Le dernier tiers (sur l'île) rehausse l'intérêt grâce au renversement des rapports de force. Les hypocrisies comme le reste deviennent quasi animales, les dénis devenus plus lourds à tenir s'accompagnent d'intimidations directes ; 'sans filtre' les prolos ont une chance et la saisissent. Malheureusement, il faut enchaîner des sessions de malaise de petit calibre mais de longue durée, ultra démonstratives et jamais drôles, pour arriver au déclencheur salvateur – le dîner virant à Braindead. En chemin, seul le 'capitalist pig' russe (Zlatko Buric vu dans Pusher 3) apporte une nuance de lourdeur plus franche.

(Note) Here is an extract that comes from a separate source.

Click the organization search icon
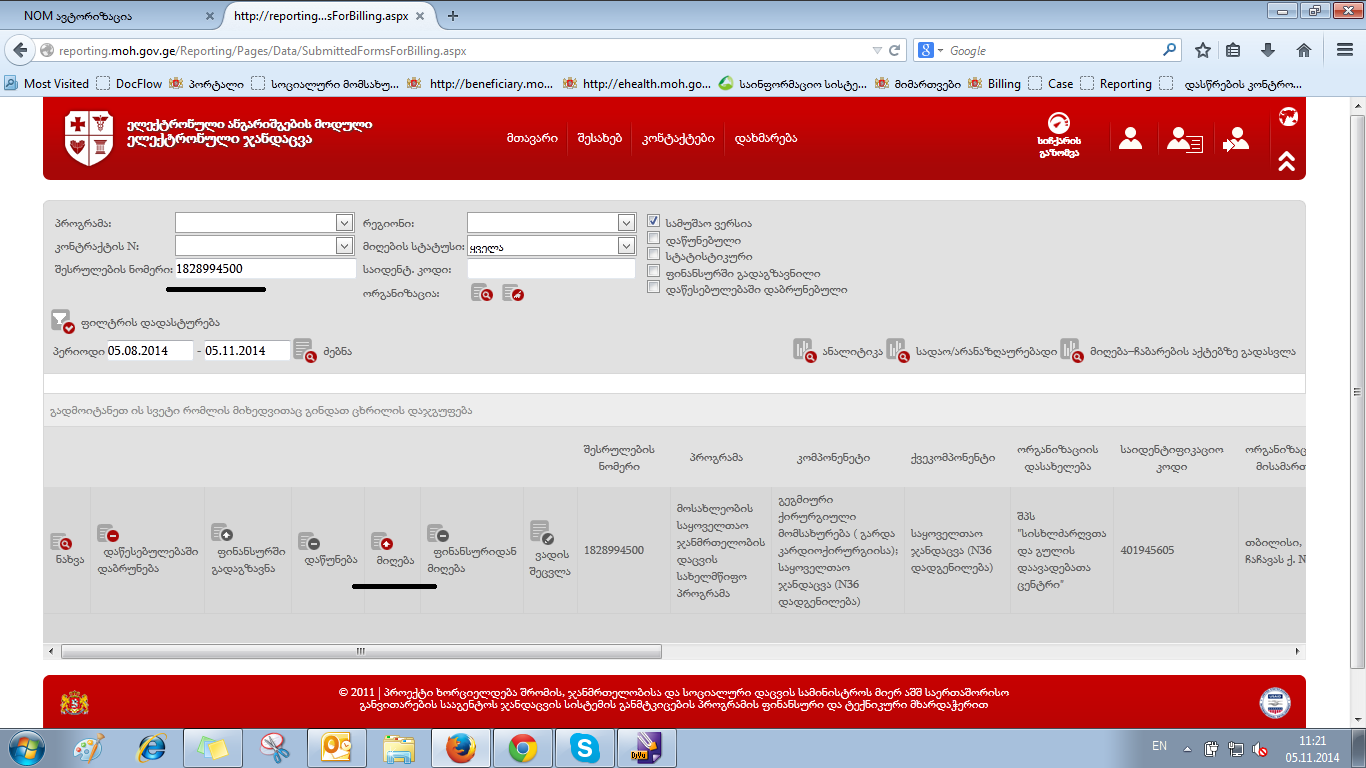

Les deux premières parties (la mode, le yacht) sont quasi exactement tout ce qu'elles pouvaient être de la part de l'auteur de The Square s'il se laissait aller. La charge est à la fois naïve, cruelle, pleine de ressentiment ; même pour afficher le vide et la superficialité malade, ce film a la vue trop basse. Notamment dans la première partie, que veut-on nous dire ? Que ces jeunes idiots aiment ou veulent de l'argent ? C'est 'la vérité' à balancer ? Mais qui est trompé par ces apparences calculées, qui verra ses illusions détruites ici ? Sûrement pas un spectateur de ce film à la morale de socialiste amer et au focus de bourgeois mesquin, dégueulant un monde indigne de lui en prenant bien soin d'occulter tout ce qui pourrait avoir de la valeur. Le niveau median de finesse dans ce film, c'est souligner la présence d'une mouche sur le yacht pendant une séance photo ; quand la morale s'y mêle (ou qu'on se régale de cyniquement montrer ceux qui n'en auraient pas), c'est un homme qui tout en pleurant sa femme récupère les bijoux sur le cadavre. Cette vision 'pessimiste' étriquée et provocatrice (or dans le contexte il n'y a rien de si choquant), cette façon mesquine de s'expliquer l'humain, est soit la marque d'un esprit pauvre ou paresseux, soit celle d'un opportunisme qui aurait pu alimenter une carrière flamboyante dans tous les métiers de la démagogie (maintenons 'aurait pu' par charité envers nos leaders culturels).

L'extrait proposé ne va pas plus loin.